THINGS TO DO:
**a.** Reproduce the stretch of the CRM software article from "Interoperability. You’re probably" through "and third-party plugins.".
**b.** In the CRM software article, which CRM is described as the best one for you?

ARTICLE:
* begin *

Customer relationships are the heart of any business. You need to know who your customers or clients are, what they need, and how you’re dealing with them.


Different businesses interact with their customers in different ways, but the principle remains the same: the ability to understand the people you’re selling to, and to service them in the most efficient way, is crucial.


Thankfully, technology is making this task easier. Wherever your customers live, and whatever you’re selling them, customer relationship management (CRM) software can make your life easier - and help you to grow your business sustainably.


What is customer relationship management (CRM) software?

CRM software allows users to store and display every piece of information they have about a customer, all in one place. Once the information is collated, the software will then allow you to use it to make better decisions regarding how to service them and how to maximise the return on your relationships.


With CRM, the possibilities are endless. For each individual customer, your chosen CRM software might be able to show you when you first made contact, how they reached you, how often they browse your website, their average purchase or order value, if they’ve ever had a complaint, their preferred method of contact, or virtually any other piece of information you can imagine.


Taken alone, each of these data points are useful, and can help you manage individual relationships better. But collected together and properly analysed, the information allows companies to make better decisions in aggregate, based on a deeper understanding of the ways in which your customers behave generally. CRM software is useful, therefore, not only in streamlining individual customer relationships, but also in building better business processes in general.

How do I choose the right CRM software?

There’s a dizzying array of CRM options available. Your choice of package will depend on a number of factors.


Ease of use. The intuitiveness of the software is key. The best CRM for you is the one that you’ll actually use, so it’s important that you are comfortable with the interface and that it is available on your chosen platforms - for example, do you need a mobile option? If you have employees who’ll be using the software, is it easy enough to train them in it?

Interoperability. You’re probably already using a suite of other software, whether that’s Google Docs or bookkeeping packages. A good CRM option will ‘play nicely’ with your existing tools.

Customisability. It’s vital that your CRM software is easily customisable. No two businesses are the same, and your CRM needs to be flexible enough to mould to your needs. This might be as simple as allowing you to enter custom data fields, or it might be as complex as including options for macros and third-party plugins.

* end *

SUPPLIED INFORMATION:
* begin *

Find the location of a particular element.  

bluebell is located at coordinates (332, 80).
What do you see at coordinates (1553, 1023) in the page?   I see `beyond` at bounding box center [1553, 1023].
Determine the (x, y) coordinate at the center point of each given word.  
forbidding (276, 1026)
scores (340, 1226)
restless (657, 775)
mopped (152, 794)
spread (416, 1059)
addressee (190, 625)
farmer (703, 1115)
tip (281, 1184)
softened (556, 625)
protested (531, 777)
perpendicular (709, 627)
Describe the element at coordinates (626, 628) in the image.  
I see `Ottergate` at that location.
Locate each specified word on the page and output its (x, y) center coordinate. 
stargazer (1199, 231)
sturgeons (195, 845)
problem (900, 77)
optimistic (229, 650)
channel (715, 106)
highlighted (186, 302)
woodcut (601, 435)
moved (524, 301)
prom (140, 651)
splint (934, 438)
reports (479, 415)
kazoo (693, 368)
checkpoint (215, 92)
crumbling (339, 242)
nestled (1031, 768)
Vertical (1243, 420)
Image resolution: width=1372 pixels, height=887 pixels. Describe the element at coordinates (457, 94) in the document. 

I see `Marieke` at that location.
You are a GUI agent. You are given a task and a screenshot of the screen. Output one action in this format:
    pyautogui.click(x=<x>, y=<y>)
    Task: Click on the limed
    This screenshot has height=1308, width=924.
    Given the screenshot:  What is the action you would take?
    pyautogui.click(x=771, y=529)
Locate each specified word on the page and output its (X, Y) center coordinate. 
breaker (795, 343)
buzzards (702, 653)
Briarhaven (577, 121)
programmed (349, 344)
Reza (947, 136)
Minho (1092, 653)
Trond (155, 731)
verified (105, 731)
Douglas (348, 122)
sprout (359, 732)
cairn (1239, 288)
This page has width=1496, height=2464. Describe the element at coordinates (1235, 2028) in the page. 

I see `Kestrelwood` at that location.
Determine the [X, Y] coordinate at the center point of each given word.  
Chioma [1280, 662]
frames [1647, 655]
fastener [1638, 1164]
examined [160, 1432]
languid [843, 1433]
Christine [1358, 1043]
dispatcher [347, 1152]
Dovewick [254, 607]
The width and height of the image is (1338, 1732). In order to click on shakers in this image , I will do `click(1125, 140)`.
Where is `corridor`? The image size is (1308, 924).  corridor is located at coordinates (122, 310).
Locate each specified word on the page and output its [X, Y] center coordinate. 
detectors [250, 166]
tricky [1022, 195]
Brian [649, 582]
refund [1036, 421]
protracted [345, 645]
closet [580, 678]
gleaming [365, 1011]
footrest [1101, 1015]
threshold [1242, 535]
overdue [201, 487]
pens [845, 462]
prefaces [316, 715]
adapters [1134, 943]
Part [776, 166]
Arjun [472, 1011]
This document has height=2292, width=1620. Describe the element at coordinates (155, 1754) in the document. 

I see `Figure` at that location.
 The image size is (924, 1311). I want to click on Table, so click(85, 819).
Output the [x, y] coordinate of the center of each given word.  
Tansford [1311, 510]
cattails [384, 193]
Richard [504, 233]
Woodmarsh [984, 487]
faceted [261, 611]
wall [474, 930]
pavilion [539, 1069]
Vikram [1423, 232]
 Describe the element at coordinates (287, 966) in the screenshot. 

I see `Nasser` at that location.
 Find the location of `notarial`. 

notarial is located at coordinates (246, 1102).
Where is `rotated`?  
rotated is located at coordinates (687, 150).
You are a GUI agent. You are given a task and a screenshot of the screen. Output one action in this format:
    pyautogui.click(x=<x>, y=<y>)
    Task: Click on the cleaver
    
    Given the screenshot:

* end *

FULL ANSWERS:
**a.**
Interoperability. You’re probably already using a suite of other software, whether that’s Google Docs or bookkeeping packages. A good CRM option will ‘play nicely’ with your existing tools.

Customisability. It’s vital that your CRM software is easily customisable. No two businesses are the same, and your CRM needs to be flexible enough to mould to your needs. This might be as simple as allowing you to enter custom data fields, or it might be as complex as including options for macros and third-party plugins.

**b.** The best CRM for you is the one that you'll actually use.